Lebih dari lima tahun setelah kita mengucap sumpah di gedung itu, aku masih
belum bisa melepas bayangmu dari pandanganku. Tak kenal seberapa jauh
Indonesia-Jerman dan tak tahu untaian rindu yang terpanjatkan, hari-hari yang
melelahkan itu mampu mempertahankan rasa yang telah aku buat dari tingkat
dimana kita mempelajari semesta jauh dari semester-semester sebelumnya.
“Matahari kini semakin surut, tak kau ucap saja rindu
padanya yang telah lama kau tunggu?” kata seseorang kawan disebelahku.
“Kalau Tuhan izinkan, sudah kulakukan itu sejak sedia kala. Kamu
pernah lebih baik mana, ganti Tuhan atau ganti pacarkan? Bagiku, tak ada yang
bisa menggantikan Tuhan siapapun. Beliau kekal adanya di hati masing-masing
insan. Masih bisa kamu mengatakkan aku akan ganti Tuhan? Tapi perlu kamu
ketahui aku tak bisa menggantinya dari segala ruang pikiranku. Tahun pertama di
Jerman sangat berat, apalagi Bandung tak bisa lepas dari bayang-bayang.”
“Move on!”
“Kalau bisa, seharusnya jarak yang terlampau jauh bisa
menepis hasrat untuk bersama. Aku telah kehilangan jejaknya, namun harapa masih
ada untuk orang yang selalu berdoa.”
“Umurmu berapa sekarang?”
“Jalan 29 tahun.”
“Sudah saatnya kamu membuka hati!”
“Membubarkan segala cinta yang telah dibangun
bertahun-tahun? Aku tidak yakin dengan hal itu! itu bahkan lebih sulit dari
persama Friedmann yang sempat diajarkan Bu Hesti. Kamu ingat tidak ketika aku
kehilangan arah karena nilai UTS Pengantar Kosmologiku jelek? Aku seperti orang
bodoh saat itu. Namun setidaknya saat itu senyumku masih bisa ditawar dengan
harga murah. Bahkan aku masih bisa ketawa! Tertawa seperti orang gila. lalu
hari ini aku seperti kehilangan arah lagi.”

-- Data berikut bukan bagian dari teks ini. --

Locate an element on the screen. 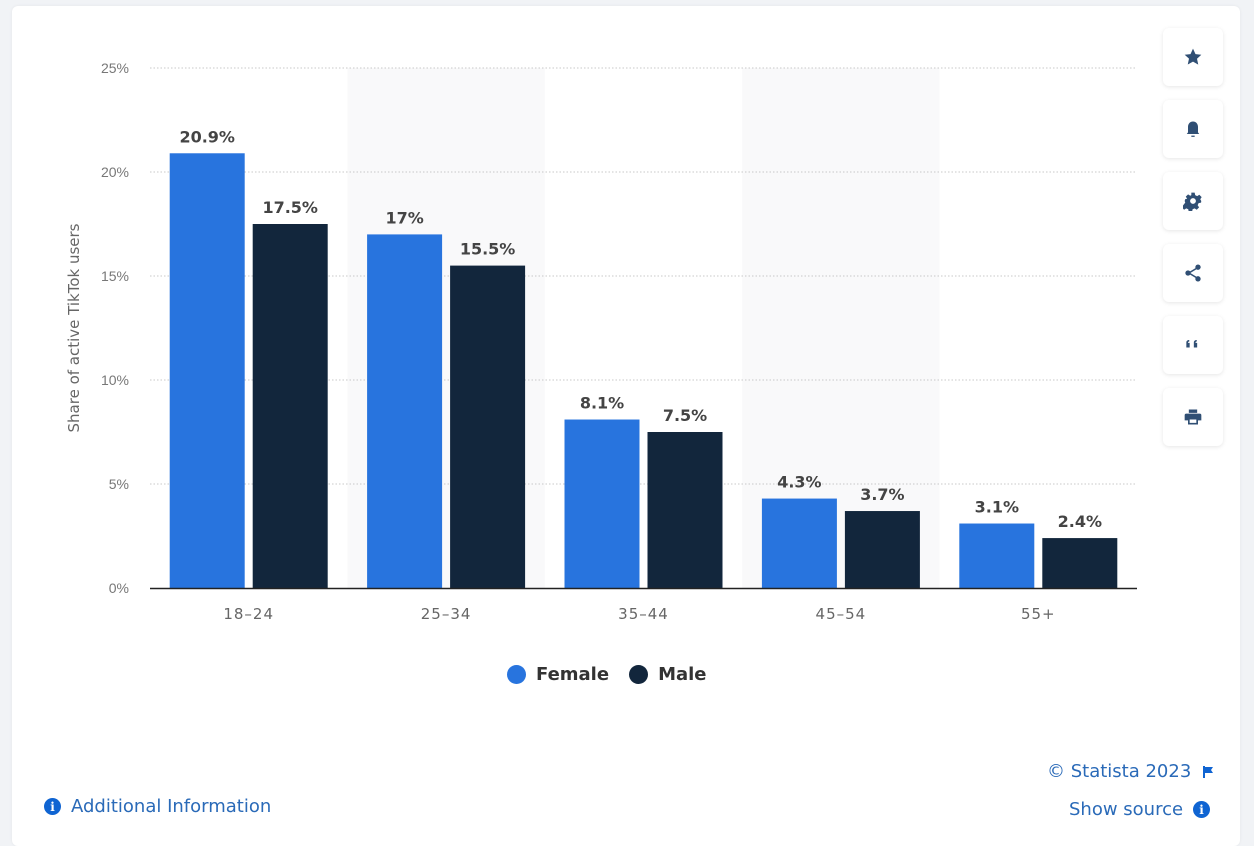 The height and width of the screenshot is (846, 1254). x-tick-label: 25–34 is located at coordinates (446, 614).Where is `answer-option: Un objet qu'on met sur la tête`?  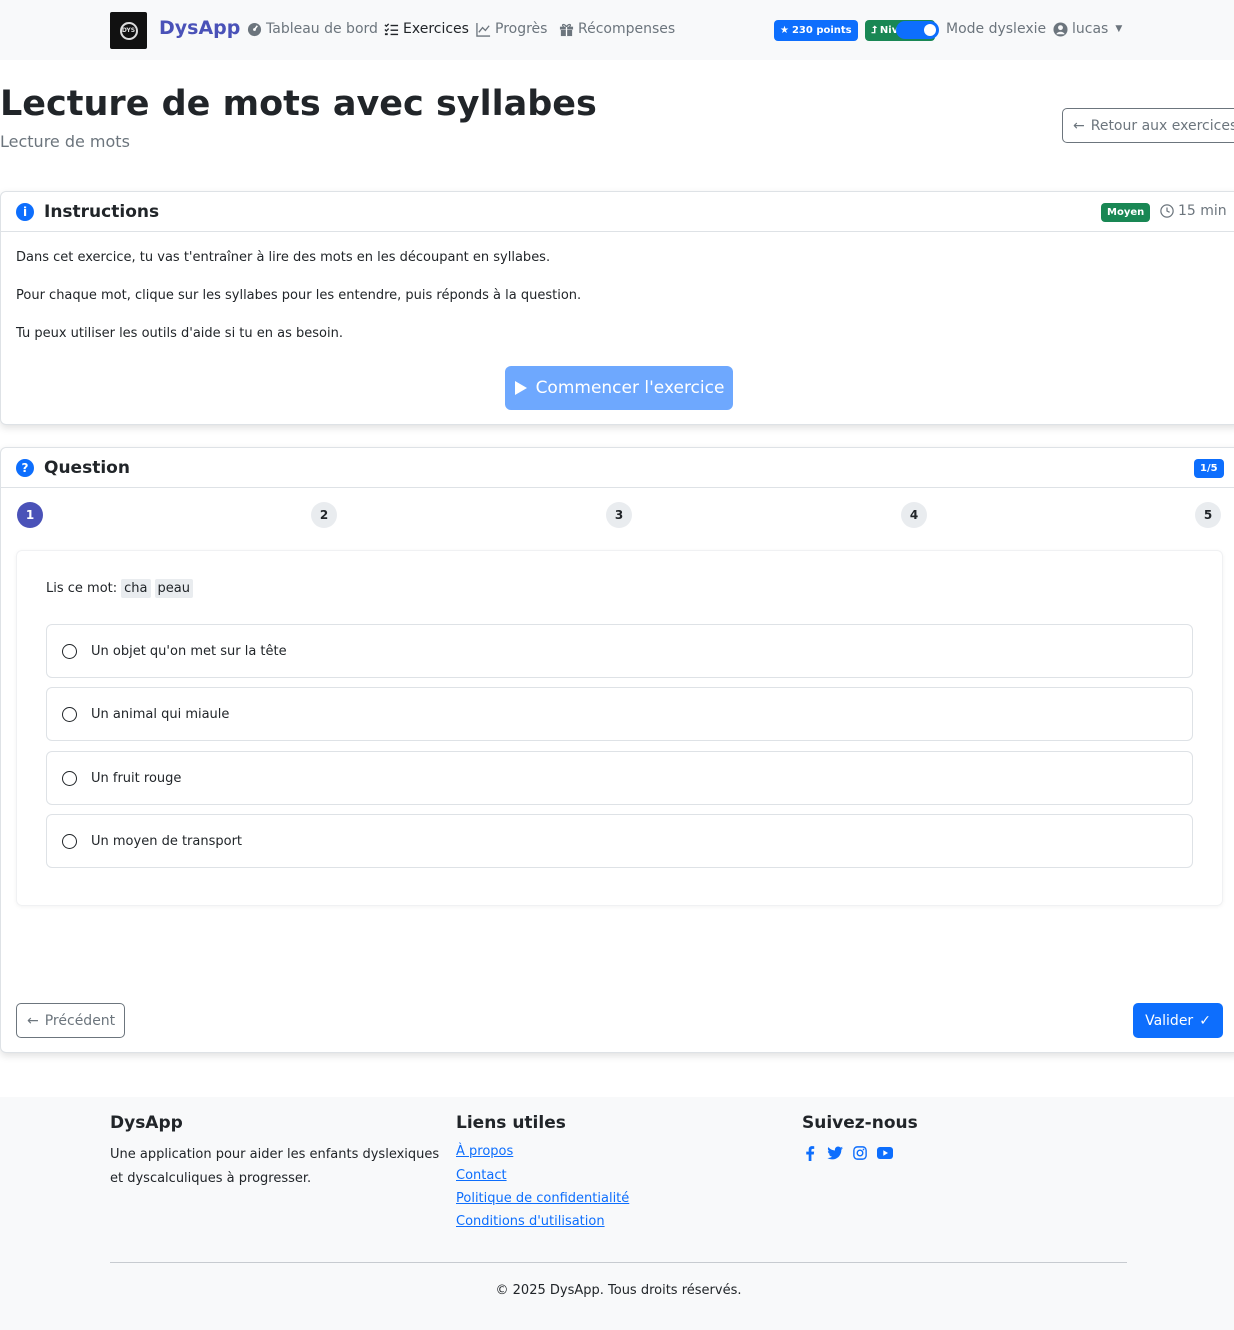
answer-option: Un objet qu'on met sur la tête is located at coordinates (620, 651).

“Bukannya kamu sempat mengalami ini dulu? Masda? Lalu kamu
masih baik-baik saja. Bahkan kamu masih menjadi mahasiswa terbaik di angkatan. Hei,
kamu tidak lemah!”
“Tapi waktu masih ada sisa harapankan saat itu? Setidaknya
belum ada yang mengontrak dia.”
“Sebegitu cintakah kau dengannya?”
“Bohong jika aku berkata tidak!”
“Kenapa?”
“Ada daun yang jauh dari pohon, lalu ia tertiup angin. Kamu bisa
membayangkan betapa tak berharganya daun itu. tapi tanah begitu mencintainya. Ia
menjadikan sebuah daun yang berharga dengan menyediakan seluruh badannya untuk
daun itu bersandar. Bukan hanya tempat menaruh beban tapi tanah mampu
menjadikannya berguna untuk menyuburkannya.”
“Dia tanah?”
“Tanah yang membuatku mati tidak sia-sia.”
“Semua orang bisa menjadikannya tanah bagimu! Apa kamu pikir
dulu aku tak menjadikan diriku tanah bagimu?”
“Daun jatuh dimana dia ditakdirkan jatuh. Aku ditakdirkan
jatuh di tanahnya.”
Dunia membisu, kelabu menerkam perasaan hampa. Percakapan hari
ini diakhiri oleh diam. Mungkin temanku itu lelah. Kami memandangi hal yang
sama, pada satu tujuan. Namun arti dari pandangan kami berbeda. Berusaha kuat
menatap atau bahagia karena telah dipertemukan.